I. The District Court's Contempt Order
This Court reviews a district court's contempt order for abuse of discretion. “[B]ecause the power of a district court to impose contempt liability is carefully limited, our review of a contempt order for abuse-of-discretion is more rigorous than would be the case in other situations in which abuse of discretion review is conducted.” CBS Broad. Inc. v. FilmOn.com, Inc., 814 F.3d 91, 98 (2d Cir. 2016) (alteration in original) (quoting E.E.O.C. v. Local 638, 81 F.3d 1162, 1171 (2d Cir. 1996)). “A court may hold a party in contempt if (1) the order the party failed to comply with is clear and unambiguous, (2) the proof of noncompliance is clear and convincing, and (3) the party has not diligently attempted to comply in a reasonable manner.” Id. (internal citation omitted). “It need not be established that the violation was willful.” Paramedics Electromedicina Comercial, Ltda. v. GE Med. Sys. Info. Techs, Inc., 369 F.3d 645, 655 (2d Cir. 2004) (internal citation omitted).

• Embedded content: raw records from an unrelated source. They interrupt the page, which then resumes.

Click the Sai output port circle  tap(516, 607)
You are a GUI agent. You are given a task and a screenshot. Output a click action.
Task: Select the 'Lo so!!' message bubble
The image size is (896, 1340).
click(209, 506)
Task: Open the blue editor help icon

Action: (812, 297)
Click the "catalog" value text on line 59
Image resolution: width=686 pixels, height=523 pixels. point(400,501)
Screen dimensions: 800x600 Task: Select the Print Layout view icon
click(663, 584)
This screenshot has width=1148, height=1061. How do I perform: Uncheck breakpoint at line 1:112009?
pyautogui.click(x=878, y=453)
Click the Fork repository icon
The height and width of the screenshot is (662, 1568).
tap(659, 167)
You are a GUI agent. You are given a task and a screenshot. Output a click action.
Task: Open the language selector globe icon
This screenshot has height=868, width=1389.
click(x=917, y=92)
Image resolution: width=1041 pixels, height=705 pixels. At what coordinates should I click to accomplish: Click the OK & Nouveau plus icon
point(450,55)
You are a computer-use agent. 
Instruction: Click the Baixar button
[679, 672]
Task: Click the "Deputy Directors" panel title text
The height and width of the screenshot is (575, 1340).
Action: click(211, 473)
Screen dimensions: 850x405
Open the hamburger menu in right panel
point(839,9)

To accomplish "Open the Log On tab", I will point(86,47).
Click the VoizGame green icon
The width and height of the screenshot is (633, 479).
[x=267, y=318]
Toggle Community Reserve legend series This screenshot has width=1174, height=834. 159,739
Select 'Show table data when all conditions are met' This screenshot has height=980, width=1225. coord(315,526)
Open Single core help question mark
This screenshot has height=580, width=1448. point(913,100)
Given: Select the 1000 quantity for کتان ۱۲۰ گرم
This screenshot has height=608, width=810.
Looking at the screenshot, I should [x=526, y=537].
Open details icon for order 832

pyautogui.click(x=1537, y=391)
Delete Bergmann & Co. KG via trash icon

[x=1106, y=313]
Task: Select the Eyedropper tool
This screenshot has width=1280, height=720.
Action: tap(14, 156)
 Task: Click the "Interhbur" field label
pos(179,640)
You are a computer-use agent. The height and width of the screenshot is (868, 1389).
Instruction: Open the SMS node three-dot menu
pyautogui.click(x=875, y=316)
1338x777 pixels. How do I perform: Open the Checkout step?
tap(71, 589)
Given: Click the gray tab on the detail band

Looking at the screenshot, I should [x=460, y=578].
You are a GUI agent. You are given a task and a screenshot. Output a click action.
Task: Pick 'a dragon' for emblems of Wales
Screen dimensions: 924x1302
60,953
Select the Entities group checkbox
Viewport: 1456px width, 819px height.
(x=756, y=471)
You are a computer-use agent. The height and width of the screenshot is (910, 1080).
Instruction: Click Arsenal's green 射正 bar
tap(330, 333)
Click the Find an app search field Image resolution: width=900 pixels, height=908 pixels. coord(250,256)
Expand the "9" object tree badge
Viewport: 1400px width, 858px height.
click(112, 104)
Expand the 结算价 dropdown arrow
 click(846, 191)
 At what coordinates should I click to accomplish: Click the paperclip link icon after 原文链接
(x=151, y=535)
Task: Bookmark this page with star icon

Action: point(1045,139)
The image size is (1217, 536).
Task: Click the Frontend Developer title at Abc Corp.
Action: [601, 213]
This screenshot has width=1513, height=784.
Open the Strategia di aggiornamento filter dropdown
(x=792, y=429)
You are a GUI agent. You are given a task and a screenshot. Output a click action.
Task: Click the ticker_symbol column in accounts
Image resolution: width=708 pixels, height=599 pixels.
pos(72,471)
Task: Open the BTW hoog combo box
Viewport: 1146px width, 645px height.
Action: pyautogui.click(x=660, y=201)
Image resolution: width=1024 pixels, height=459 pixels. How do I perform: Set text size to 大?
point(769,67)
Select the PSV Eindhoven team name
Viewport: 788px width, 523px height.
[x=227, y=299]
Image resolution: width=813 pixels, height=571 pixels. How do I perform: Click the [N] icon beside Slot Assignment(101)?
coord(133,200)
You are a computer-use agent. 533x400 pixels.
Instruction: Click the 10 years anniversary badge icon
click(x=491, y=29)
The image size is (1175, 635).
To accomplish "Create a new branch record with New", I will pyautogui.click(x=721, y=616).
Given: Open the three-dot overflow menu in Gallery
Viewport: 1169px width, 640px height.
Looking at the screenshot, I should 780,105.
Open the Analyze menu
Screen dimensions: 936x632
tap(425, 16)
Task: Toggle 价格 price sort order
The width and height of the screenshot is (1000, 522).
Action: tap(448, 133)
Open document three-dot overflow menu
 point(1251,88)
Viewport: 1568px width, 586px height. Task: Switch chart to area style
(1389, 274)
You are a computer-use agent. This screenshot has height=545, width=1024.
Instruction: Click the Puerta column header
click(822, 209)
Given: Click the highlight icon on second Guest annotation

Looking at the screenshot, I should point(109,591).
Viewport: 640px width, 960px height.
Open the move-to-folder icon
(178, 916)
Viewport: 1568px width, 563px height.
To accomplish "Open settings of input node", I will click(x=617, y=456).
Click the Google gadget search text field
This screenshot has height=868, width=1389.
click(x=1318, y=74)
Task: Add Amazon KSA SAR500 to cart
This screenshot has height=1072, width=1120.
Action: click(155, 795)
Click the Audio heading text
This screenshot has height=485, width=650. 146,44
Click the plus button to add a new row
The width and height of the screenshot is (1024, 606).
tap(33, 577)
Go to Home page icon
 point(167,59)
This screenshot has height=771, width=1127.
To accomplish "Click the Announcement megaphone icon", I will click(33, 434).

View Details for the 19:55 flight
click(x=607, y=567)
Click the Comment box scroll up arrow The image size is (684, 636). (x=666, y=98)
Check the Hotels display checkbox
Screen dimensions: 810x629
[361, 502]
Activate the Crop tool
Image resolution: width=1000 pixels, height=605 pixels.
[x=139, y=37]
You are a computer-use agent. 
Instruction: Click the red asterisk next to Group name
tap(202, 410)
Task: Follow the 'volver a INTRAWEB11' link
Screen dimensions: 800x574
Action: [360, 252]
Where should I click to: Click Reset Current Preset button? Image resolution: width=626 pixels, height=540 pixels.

The district court did not abuse its discretion in holding Rephen & Associates in contempt. The district court's order was unambiguous and set a clear timeline for Rephen & Associates to provide the requested documents and deposition. The district court's order required Rephen & Associates to provide Chase Bank with the requested documents by July 23, 2019, and to produce a corporate representative for a deposition by July 30, 2019. Proof of noncompliance is clear because Rephen & Associates did neither; instead, Rephen & Associates claimed that it was unable to do so because its principal and sole employee was residing in Israel without access to the requested documents. Lastly, Rephen & Associates cannot argue that it has diligently attempted to comply in a reasonable manner, given that it failed to pursue any of the avenues for compliance that the district court suggested, such as appointing someone to produce the requested documents and sit for the deposition. Accordingly, the district court did not abuse its discretion in holding Rephen & Associates in contempt.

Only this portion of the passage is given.